*Problem description*. Ignoring every picture, return the lines of the listing below word for word, from the line that holds "The height and" through the line that holds "The width and height of the screenshot is (350, 236).".
###
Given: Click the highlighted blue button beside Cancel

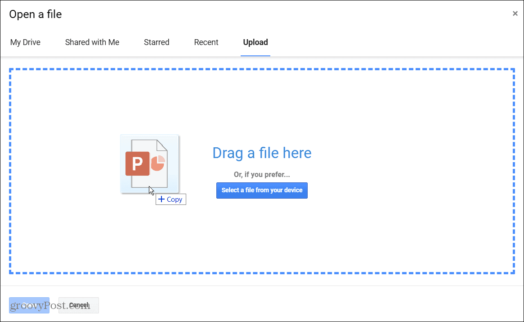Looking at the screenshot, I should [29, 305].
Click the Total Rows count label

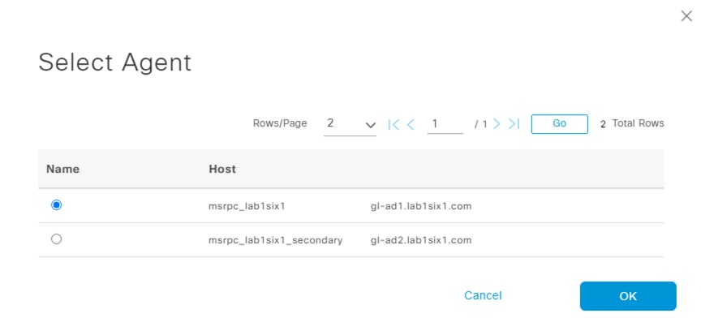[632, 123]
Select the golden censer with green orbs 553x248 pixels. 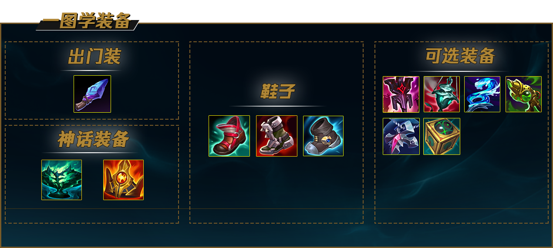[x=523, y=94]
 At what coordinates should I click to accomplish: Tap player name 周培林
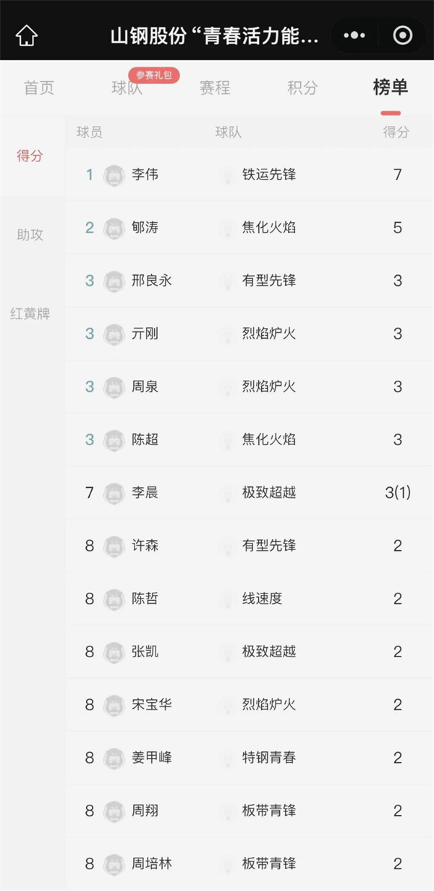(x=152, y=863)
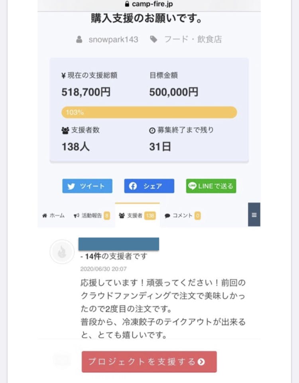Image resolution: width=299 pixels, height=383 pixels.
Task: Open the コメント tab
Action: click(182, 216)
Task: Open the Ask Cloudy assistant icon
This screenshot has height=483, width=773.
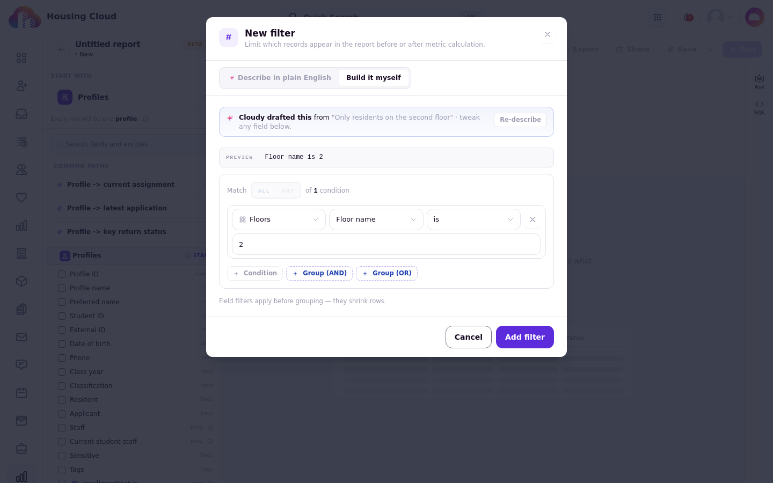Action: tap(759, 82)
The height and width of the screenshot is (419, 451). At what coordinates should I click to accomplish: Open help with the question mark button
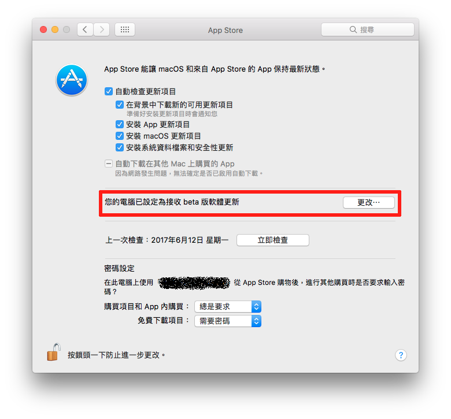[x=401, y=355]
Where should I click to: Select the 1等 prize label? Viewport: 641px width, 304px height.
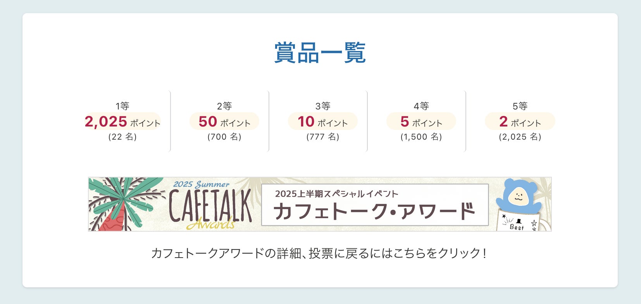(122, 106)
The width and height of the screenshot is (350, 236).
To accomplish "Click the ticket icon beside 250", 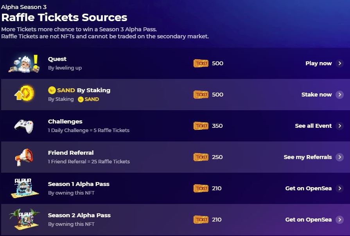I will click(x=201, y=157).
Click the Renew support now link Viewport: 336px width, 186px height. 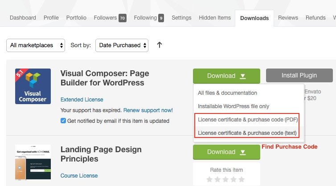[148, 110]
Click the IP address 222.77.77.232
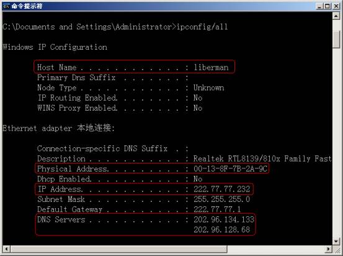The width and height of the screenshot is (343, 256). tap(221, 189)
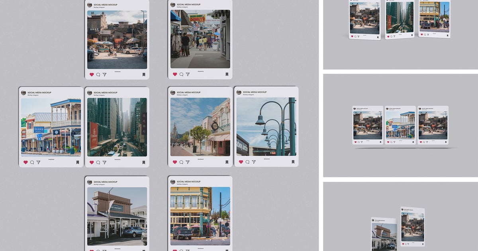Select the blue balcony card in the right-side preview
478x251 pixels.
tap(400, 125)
###
*Task answer*.
The height and width of the screenshot is (419, 451). At what coordinates should I click to accomplish: Open help with the question mark button
[x=401, y=355]
Where should I click to: Select the 1等 prize label? Viewport: 641px width, 304px height.
(122, 106)
The width and height of the screenshot is (350, 236).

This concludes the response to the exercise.